▸ DATASET CONTENT:
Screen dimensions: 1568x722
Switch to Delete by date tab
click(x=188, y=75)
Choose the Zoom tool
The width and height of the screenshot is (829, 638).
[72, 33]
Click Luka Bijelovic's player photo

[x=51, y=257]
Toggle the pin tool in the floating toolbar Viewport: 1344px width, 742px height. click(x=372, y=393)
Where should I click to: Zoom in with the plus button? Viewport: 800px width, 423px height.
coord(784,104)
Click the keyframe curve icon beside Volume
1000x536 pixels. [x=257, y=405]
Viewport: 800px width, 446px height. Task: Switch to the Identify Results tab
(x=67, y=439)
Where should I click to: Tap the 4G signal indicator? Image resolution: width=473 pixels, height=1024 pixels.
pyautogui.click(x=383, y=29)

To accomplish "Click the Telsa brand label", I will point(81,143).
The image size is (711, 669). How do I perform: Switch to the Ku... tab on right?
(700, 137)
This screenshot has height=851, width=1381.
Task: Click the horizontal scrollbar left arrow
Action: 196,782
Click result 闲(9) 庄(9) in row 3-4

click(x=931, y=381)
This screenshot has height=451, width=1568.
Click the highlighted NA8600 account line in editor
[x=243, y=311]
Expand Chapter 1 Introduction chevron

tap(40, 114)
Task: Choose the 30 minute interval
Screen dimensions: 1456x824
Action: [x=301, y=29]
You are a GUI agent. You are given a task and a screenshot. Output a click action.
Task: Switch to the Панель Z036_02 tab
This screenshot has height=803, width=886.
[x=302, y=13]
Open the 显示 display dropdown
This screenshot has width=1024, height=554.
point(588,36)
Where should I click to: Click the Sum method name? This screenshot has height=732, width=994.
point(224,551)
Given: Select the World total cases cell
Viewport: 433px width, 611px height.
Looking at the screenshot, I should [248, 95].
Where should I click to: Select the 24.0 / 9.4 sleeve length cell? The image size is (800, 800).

▸ EXERCISE DETAILS: Render every line of the entries above as a JSON list of strings, one string per line, with blank lines omitted.

▸ FINAL RESULT:
[
  "Screen dimensions: 1568x722",
  "Switch to Delete by date tab",
  "click(x=188, y=75)",
  "Choose the Zoom tool",
  "The width and height of the screenshot is (829, 638).",
  "[72, 33]",
  "Click Luka Bijelovic's player photo",
  "[x=51, y=257]",
  "Toggle the pin tool in the floating toolbar Viewport: 1344px width, 742px height. click(x=372, y=393)",
  "Where should I click to: Zoom in with the plus button? Viewport: 800px width, 423px height.",
  "coord(784,104)",
  "Click the keyframe curve icon beside Volume",
  "1000x536 pixels. [x=257, y=405]",
  "Viewport: 800px width, 446px height. Task: Switch to the Identify Results tab",
  "(x=67, y=439)",
  "Where should I click to: Tap the 4G signal indicator? Image resolution: width=473 pixels, height=1024 pixels.",
  "pyautogui.click(x=383, y=29)",
  "To accomplish \"Click the Telsa brand label\", I will point(81,143).",
  "The image size is (711, 669). How do I perform: Switch to the Ku... tab on right?",
  "(700, 137)",
  "This screenshot has height=851, width=1381.",
  "Task: Click the horizontal scrollbar left arrow",
  "Action: 196,782",
  "Click result 闲(9) 庄(9) in row 3-4",
  "click(x=931, y=381)",
  "This screenshot has height=451, width=1568.",
  "Click the highlighted NA8600 account line in editor",
  "[x=243, y=311]",
  "Expand Chapter 1 Introduction chevron",
  "tap(40, 114)",
  "Task: Choose the 30 minute interval",
  "Screen dimensions: 1456x824",
  "Action: [x=301, y=29]",
  "You are a GUI agent. You are given a task and a screenshot. Output a click action.",
  "Task: Switch to the Панель Z036_02 tab",
  "This screenshot has height=803, width=886.",
  "[x=302, y=13]",
  "Open the 显示 display dropdown",
  "This screenshot has width=1024, height=554.",
  "point(588,36)",
  "Where should I click to: Click the Sum method name? This screenshot has height=732, width=994.",
  "point(224,551)",
  "Given: Select the World total cases cell",
  "Viewport: 433px width, 611px height.",
  "Looking at the screenshot, I should [248, 95].",
  "Where should I click to: Select the 24.0 / 9.4 sleeve length cell? The image size is (800, 800)."
]